Worship Leads to Gratitude
This past Sunday, I had one of those mornings where everything just seems to go wrong. I just barely made it to church in time for the first worship song. There is something about worship that sets my heart up to hear from God. Only this time, I wasn’t feeling it.
I walked in with a bit of an attitude and was extra sensitive to any distraction around me, which this particular morning was the two ladies behind me chatting during worship. I considered throwing a glance in their direction to let them know I was displeased when one of them said, “It’s my first time here. It is a miracle I’m even here.” It knocked me right off my little imaginary pedestal.

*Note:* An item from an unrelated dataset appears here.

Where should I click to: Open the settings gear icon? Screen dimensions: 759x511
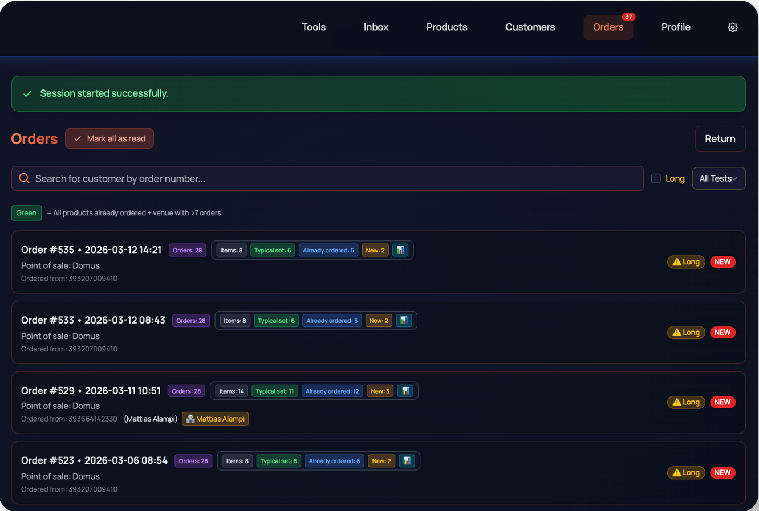pos(733,27)
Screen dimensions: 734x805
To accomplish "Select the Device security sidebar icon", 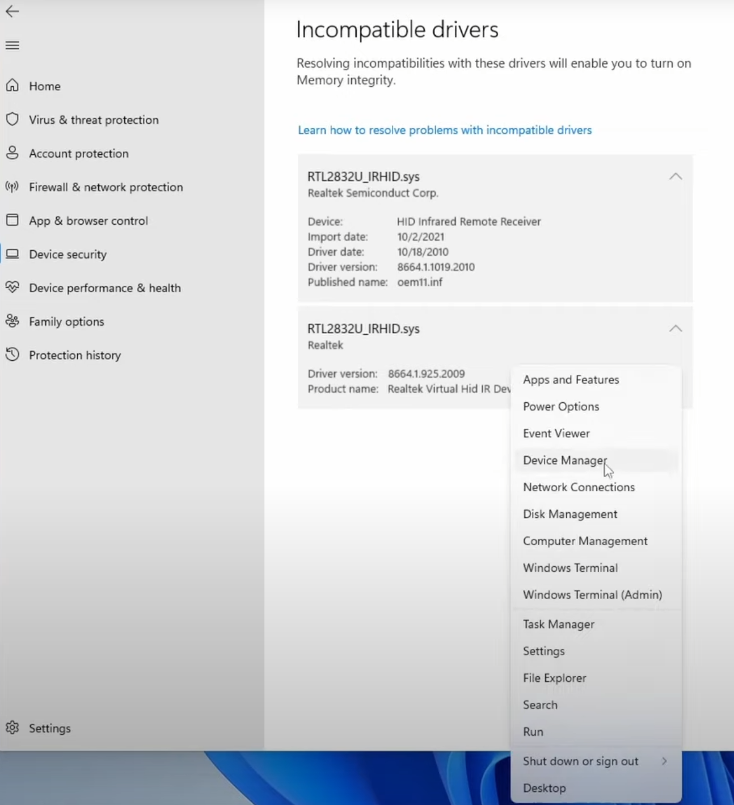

I immediately thought of a story in the Bible that helped me to reflect on the meaning of true worship. In Acts 16, Paul and Silas were among the first missionaries of the early church sent to spread the message of Jesus’ life, death, and resurrection. They were entrusted with spreading this radical message to nations that had never even heard of Jesus. You can imagine that they may have faced quite a bit of opposition in their travels.
On this particular occasion, Paul and Silas had been thrown into prison after being severely beaten. In that moment, surrounded by other prisoners and bound by chains, Paul and Silas started to sing hymns and pray to God. Scripture tells us that in the midst of their worship, an earthquake shook open the prison doors and everyone’s chains came loose. It begs the question – what in the world can cause two men nearly beaten half to death and thrown into prison to choose to worship in that moment?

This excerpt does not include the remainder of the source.